Sunday, March 06, 2011
The Very Best of Enya
A lot going on as I am at the library looking out through a series of glass windows, onto a lake and the low foothills covered with snow.
I am alive, and it's a reason to celebrate!
I started reading a book called The Class Castle by Jeanette Walls. It's very good. It's about the dysfunctional childhood of the narrator. It's a memoir that has me drawn in like Mary Karr's THE LIAR'S CLUB.

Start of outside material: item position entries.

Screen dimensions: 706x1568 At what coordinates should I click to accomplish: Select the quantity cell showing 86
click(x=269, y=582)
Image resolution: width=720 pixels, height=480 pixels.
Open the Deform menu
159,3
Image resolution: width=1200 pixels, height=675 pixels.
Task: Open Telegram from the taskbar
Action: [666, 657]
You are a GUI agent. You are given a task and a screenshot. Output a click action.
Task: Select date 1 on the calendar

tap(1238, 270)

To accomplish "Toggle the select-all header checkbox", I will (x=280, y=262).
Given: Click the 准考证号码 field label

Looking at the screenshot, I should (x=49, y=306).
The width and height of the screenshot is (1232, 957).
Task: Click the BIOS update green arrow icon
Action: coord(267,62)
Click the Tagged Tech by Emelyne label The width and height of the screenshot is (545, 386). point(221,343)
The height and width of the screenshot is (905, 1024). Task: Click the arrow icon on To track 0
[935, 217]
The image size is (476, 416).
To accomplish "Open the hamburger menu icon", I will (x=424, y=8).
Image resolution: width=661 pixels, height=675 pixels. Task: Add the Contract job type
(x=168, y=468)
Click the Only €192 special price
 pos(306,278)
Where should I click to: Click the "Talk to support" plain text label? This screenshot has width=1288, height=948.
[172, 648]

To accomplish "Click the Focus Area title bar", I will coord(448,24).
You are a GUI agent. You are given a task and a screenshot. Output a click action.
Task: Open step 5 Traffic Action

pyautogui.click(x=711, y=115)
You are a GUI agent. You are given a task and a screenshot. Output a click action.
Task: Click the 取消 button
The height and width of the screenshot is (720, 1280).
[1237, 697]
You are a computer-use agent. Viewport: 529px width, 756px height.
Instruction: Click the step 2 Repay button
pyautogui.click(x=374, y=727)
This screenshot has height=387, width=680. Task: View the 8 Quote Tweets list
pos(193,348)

I recently picked up OTHERHOOD by Reginald Shepherd and am finding that I don't connect with some of the poems very well, but there are most definitely beautiful moments of lyricism.
"4
"I cover the sea's voice with chalk
and circumstance, having only myself
to say, scattered smattering of singed
doll parts. They make their way
by means of breaking (schist
and marl): collapse into a clamor
of crows before appearances'
sake, and stand simple
5
in their wreckage..."
Overall, I find the poems a bit heavy and eager to impress, too eager to show some intellectual prowess or dominance. The language is often scientific and seems coerced. But there is often a time for breath and rest, which I guess moves me to read on. So, maybe it will be like my early reading of Elizabeth Bishop, where I came back to it later on and savored it. But the book is due today. Fact is, I'd rather read something else at the moment. I know other people love his work. I find it moving at times.
"....His only distance
will be horses, frontal herd
stampeding tides and currents
the one recorded interuptus.
Shored up with stored foam
deckle, scudding margin
kelp curs shine on stone."
Since poetry has become very academic, or set in academia to a large extend, there seems to be a trend towards density and experimentation, and this is not a bad thing necessarily, but it's not always my cup of tea.